Do you think that the same justice will be served on these latest miscreants.
I very much doubt it;  mores the pity.
I just don't believe the police will give this latest situation any consideration.
Much like they don't seem to think that embezzling LA are not committing crime when they run off with deposit and rent monies.
And when tenants refuse to pay rent and trash and steal items from a property.
They consider these civil offences when clearly they are not and they refuse to take any action.
It would be very interesting to see what occurs with this latest situation.
I very much doubt whether they ever have to pay back the monies and the consequential losses they have caused.
Such treatment sends out the wrong message to these people that you can set up a company; rip people off, go out of business and start up under a different name with the same people running things. 
We see these types on that rogue traders programme  all the time.
The outcomes that happened with your situation I very much doubt will occur with this latest one.
Perhaps it would be worthwhile keeping tabs on the people who were involved in this fraud so that we can avoid them and hopefully your site will be able to advise as to who was involved in this company so they can be avoided in future.

Mark Alexander

22:32 PM, 1st March 2012
About 8 years ago

The reason these people rarely get brought to justice is that the victims give up on the process.

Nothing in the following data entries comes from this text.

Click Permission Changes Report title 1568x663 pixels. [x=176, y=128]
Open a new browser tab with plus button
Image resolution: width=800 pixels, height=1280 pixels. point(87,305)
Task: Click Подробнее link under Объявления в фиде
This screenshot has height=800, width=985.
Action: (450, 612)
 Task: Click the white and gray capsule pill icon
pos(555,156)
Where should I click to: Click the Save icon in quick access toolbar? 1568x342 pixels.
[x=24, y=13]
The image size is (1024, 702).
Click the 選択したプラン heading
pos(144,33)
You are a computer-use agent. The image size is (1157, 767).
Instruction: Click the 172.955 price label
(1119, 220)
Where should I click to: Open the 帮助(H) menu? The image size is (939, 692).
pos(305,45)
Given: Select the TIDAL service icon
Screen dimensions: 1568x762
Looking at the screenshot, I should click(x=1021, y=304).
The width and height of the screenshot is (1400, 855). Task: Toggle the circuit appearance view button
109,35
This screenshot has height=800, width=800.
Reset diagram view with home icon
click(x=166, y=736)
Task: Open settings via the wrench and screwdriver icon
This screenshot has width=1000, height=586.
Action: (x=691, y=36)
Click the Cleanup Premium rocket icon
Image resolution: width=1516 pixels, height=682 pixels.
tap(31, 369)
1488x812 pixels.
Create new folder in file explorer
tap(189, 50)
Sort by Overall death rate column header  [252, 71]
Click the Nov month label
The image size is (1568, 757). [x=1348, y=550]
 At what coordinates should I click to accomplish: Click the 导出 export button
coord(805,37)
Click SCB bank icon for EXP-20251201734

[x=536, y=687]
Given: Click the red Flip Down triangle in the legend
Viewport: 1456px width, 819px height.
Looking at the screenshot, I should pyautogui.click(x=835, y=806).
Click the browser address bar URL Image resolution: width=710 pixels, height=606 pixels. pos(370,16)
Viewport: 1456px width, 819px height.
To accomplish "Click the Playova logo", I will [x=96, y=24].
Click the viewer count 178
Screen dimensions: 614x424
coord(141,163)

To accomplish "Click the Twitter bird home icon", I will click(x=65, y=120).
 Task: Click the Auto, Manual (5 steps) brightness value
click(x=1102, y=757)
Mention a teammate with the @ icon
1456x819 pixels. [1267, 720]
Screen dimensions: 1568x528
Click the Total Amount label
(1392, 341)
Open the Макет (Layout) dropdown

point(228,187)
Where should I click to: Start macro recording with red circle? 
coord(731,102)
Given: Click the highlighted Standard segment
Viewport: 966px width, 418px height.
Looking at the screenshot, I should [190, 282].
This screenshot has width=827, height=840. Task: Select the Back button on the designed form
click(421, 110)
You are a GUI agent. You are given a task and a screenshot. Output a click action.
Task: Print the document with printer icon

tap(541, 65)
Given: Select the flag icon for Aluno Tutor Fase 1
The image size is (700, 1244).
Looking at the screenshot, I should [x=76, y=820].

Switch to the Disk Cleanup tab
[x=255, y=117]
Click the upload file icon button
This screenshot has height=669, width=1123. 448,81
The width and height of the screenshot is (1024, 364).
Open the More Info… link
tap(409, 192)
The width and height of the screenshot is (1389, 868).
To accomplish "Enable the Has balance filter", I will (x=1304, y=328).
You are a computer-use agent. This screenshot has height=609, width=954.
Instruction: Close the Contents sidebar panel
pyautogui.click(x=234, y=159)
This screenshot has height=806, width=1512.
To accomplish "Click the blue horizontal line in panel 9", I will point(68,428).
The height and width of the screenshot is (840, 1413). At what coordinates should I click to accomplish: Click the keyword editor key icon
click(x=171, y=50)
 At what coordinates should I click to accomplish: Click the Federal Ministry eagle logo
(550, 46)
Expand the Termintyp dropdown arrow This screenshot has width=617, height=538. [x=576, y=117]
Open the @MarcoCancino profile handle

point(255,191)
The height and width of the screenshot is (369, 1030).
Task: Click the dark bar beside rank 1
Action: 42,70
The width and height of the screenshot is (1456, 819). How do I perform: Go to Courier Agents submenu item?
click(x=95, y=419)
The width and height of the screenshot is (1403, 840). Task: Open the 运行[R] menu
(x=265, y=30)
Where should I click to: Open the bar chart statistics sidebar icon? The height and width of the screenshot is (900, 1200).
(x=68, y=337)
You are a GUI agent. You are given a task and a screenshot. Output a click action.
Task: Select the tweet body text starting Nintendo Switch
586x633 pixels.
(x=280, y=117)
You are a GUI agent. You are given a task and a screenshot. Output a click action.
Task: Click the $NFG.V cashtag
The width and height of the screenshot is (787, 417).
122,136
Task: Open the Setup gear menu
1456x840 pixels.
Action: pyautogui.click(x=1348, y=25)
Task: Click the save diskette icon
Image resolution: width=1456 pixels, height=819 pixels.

It took us nearly three years to get the outcome we wanted. It was important to us to make this happen as it seriously affected our personal credibility. If was was a case of a few grand then I have to admit, I would probaly have given up after a few months too. However, in our case it was a multi million pound business established with 19 years of hard graft, blood, sweat and tears. try telling 300 people they have no job on Xmas eve and then being accused of being a crap businessman, that's was my motivation.

23:26 PM, 1st March 2012
About 8 years ago

Surely though the police should be prosecuting so that it should not be the victims of the fraud that have to pay for legal action.
They won't bother in this case and so the fraudsters will get away with it.